C’est que ce n’est pas la même chose de raconter à deux personnes, à bâtons rompus, et de se trouver devant un auditoire muet et immobile, qui tout à coup vous abandonne, vous isole, vous laisse perdu et éperdu, et glacé et navré de ne pas pouvoir créer le contact.

Je lui ai écrit :

– Je travaille. Laissez-moi d’abord travailler.

Mais j’ai un rythme affreux, la tête en feu, et je ne constate jusqu’ici que la peine de mon cas. À Paris déjà, un organisateur de conférences s’était mis à mes pieds pour que je lui fasse dès le début de mai une série de conférences dans le Sud-Ouest. Je tremble de leur avoir donné à tous des illusions ! Une conférence d’une heure n’est pas une conversation de vingt minutes. En vingt minutes je les ai tous émus. En une heure, je peux assommer le monde.

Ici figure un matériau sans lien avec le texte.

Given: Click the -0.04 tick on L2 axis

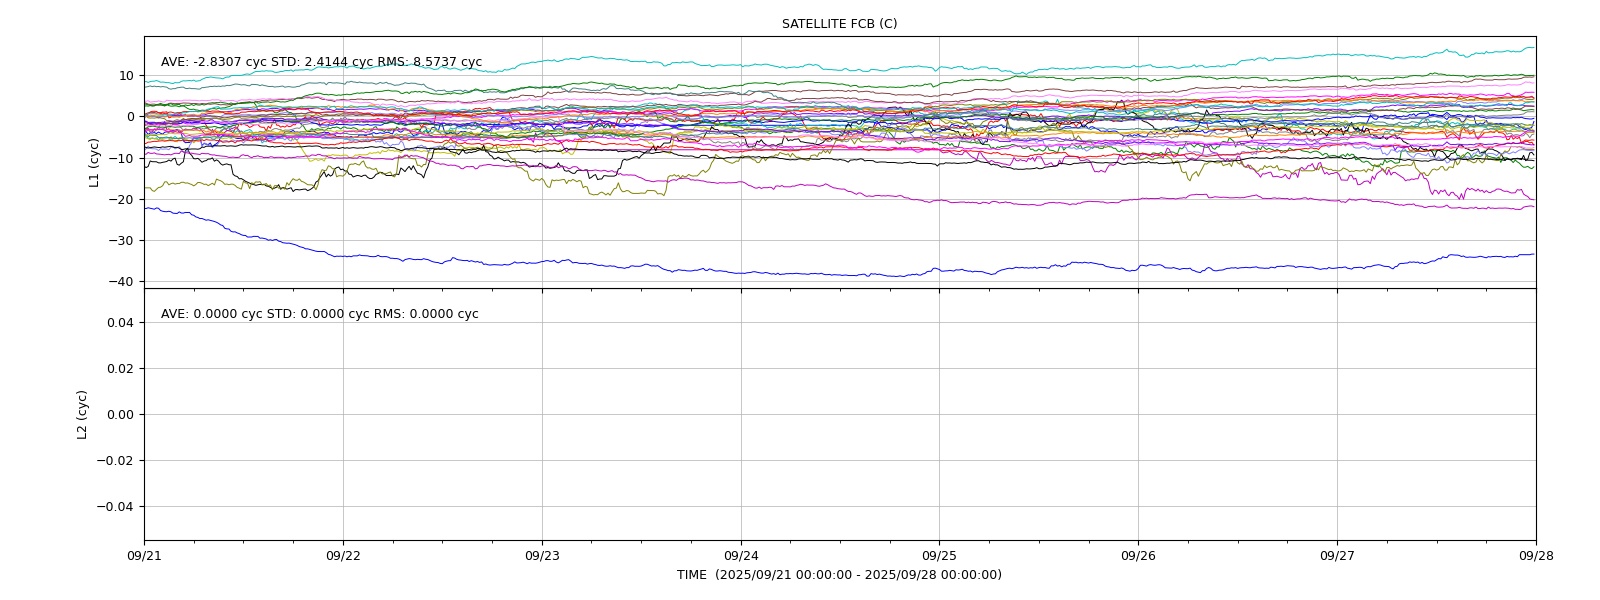Looking at the screenshot, I should coord(116,507).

Enfin, en toussant, en mouchant, en étouffant, je me suis mis à ma table, et je saurai tout de même dans une huitaine si je peux faire quelque chose, et dans quelle mesure je peux gâcher le sujet.

Car c’est quelque chose de tellement simple, de tellement pur qu’on ne peut qu’être inférieur à la tâche !

Si encore je pouvais m’y donner tout à fait ! Mais le 1er avril, il y a un gala pour tirer Antoine de la misère, à la Comédie-Française, et c’est moi qui ouvre le feu par une causerie d’une demi-heure. Il faut d’ici là la mettre au point. Et ce n’est pas précisément du même ton que Pétain.

Tout cela représente de longues journées de travail, et les journées ne sont pas plus longues que nombreuses.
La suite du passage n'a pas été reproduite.